AIM OF THE EXERCISE: From the records below, copy every line that contains the word "will".

..........

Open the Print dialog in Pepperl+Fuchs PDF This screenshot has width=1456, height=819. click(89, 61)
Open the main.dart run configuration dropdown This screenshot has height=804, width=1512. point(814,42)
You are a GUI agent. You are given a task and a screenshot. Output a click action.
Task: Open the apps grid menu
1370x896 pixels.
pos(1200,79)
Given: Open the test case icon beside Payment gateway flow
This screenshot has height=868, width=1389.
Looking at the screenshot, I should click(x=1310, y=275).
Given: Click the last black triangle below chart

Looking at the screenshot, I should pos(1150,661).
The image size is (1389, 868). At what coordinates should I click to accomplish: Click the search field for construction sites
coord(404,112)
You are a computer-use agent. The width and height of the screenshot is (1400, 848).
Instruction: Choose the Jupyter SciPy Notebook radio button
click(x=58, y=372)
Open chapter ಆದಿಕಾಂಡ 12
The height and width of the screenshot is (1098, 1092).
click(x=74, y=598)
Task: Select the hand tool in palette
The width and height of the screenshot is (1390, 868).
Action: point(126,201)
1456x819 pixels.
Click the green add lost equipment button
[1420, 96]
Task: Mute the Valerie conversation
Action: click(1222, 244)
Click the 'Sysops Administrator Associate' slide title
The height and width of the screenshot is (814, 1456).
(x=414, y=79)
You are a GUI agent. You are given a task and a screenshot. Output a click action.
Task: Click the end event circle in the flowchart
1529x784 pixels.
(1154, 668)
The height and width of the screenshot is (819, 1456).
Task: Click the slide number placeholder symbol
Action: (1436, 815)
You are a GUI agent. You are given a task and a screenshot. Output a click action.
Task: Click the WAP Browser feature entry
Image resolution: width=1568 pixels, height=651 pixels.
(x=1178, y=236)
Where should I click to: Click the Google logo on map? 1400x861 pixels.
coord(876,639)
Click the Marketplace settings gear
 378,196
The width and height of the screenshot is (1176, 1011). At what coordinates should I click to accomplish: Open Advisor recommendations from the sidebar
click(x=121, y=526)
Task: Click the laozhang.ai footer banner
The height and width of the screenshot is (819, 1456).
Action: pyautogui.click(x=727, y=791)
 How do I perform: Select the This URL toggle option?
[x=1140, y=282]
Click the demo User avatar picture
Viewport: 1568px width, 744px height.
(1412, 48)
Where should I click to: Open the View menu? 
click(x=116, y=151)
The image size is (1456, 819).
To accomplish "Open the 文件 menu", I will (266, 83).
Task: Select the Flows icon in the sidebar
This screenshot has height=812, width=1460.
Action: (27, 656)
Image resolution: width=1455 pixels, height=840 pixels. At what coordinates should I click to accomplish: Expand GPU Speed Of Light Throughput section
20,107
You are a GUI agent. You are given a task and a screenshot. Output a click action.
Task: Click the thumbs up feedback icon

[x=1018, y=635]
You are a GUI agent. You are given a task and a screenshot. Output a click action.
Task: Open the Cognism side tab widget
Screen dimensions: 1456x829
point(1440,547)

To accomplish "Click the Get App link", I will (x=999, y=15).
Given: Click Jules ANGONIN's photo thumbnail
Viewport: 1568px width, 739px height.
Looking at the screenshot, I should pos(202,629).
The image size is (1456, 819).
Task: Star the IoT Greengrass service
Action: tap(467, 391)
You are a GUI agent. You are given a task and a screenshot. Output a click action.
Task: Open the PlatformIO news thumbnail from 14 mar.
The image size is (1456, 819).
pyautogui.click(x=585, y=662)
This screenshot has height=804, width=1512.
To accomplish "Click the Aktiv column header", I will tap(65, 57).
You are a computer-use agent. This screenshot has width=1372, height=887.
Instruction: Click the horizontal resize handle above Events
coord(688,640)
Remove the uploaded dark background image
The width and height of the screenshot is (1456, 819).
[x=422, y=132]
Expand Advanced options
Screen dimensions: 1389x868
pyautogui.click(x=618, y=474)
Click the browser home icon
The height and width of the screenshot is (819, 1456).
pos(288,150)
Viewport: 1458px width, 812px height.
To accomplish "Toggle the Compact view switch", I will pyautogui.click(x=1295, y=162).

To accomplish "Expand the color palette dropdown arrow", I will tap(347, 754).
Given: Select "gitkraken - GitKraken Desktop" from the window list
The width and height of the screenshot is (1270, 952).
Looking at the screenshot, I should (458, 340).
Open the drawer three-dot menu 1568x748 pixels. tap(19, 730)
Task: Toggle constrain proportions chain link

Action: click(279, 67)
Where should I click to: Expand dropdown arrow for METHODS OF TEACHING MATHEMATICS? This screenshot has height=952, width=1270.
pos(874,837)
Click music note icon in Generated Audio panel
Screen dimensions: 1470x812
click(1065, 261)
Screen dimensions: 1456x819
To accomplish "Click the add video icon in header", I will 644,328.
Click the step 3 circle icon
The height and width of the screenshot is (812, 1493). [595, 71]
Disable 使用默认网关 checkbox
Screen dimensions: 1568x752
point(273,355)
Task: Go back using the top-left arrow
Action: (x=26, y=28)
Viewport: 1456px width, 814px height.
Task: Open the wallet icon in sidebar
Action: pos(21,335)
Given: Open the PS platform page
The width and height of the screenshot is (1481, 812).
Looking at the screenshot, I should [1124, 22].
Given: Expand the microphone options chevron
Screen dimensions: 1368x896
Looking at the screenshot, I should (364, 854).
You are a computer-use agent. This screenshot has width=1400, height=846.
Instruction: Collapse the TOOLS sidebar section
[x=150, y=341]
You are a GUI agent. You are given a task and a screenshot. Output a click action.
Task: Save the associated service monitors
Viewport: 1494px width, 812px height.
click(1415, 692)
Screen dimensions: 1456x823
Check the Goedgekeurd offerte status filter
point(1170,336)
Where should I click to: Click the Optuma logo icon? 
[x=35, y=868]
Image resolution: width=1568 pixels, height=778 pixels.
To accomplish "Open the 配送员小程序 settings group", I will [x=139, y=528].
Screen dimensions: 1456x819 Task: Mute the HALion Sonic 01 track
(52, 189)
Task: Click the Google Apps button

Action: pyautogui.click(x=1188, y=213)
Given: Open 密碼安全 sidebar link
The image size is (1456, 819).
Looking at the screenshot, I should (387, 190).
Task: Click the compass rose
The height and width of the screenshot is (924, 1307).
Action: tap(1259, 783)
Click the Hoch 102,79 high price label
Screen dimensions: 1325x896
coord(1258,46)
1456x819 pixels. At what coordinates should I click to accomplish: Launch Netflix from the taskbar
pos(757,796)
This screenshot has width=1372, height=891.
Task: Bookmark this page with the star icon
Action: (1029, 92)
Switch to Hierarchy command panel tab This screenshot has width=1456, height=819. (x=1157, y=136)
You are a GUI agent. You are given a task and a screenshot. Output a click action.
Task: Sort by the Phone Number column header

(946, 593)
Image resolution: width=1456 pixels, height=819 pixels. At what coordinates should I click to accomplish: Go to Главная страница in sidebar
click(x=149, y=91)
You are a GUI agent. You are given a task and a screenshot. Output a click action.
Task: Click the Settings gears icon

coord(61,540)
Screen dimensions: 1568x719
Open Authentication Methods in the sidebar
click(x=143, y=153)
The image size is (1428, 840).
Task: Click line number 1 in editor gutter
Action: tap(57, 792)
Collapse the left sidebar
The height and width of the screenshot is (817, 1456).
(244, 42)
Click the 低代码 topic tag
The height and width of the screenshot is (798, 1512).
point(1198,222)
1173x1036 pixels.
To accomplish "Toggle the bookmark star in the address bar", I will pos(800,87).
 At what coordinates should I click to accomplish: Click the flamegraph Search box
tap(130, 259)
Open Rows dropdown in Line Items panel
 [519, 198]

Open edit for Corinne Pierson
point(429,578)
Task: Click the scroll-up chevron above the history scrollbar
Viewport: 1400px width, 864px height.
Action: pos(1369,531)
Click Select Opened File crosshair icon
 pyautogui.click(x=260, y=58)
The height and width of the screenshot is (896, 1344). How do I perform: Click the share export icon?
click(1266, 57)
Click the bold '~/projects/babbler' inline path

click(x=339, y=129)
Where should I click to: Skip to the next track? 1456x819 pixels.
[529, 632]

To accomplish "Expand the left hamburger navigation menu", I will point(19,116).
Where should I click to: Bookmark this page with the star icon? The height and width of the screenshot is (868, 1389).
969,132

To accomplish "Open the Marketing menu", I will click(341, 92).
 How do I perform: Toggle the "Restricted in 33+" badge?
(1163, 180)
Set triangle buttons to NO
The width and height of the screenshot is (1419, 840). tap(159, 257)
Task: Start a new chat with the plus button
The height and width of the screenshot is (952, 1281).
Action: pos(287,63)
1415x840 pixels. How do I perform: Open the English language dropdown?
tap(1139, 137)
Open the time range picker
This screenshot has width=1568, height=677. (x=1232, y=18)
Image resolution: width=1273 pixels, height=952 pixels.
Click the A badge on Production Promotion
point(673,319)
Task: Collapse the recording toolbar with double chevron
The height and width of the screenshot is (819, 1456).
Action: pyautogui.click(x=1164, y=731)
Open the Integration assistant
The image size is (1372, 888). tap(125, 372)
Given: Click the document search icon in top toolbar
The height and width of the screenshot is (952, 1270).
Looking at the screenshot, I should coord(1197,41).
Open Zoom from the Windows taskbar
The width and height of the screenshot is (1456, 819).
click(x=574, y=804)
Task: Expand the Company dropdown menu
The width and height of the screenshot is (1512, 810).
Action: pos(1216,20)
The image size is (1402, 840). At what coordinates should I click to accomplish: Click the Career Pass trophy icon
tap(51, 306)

..........

OUTPUT OF THE TASK:
To accomplish "Open the 文件 menu", I will (266, 83).
To accomplish "Click the Get App link", I will (x=999, y=15).
To accomplish "Click the Aktiv column header", I will tap(65, 57).
To accomplish "Toggle the Compact view switch", I will pyautogui.click(x=1295, y=162).
To accomplish "Expand the color palette dropdown arrow", I will tap(347, 754).
To accomplish "Click the add video icon in header", I will 644,328.
To accomplish "Open the 配送员小程序 settings group", I will [x=139, y=528].
To accomplish "Toggle the bookmark star in the address bar", I will pos(800,87).
To accomplish "Expand the left hamburger navigation menu", I will point(19,116).
To accomplish "Open the Marketing menu", I will click(341, 92).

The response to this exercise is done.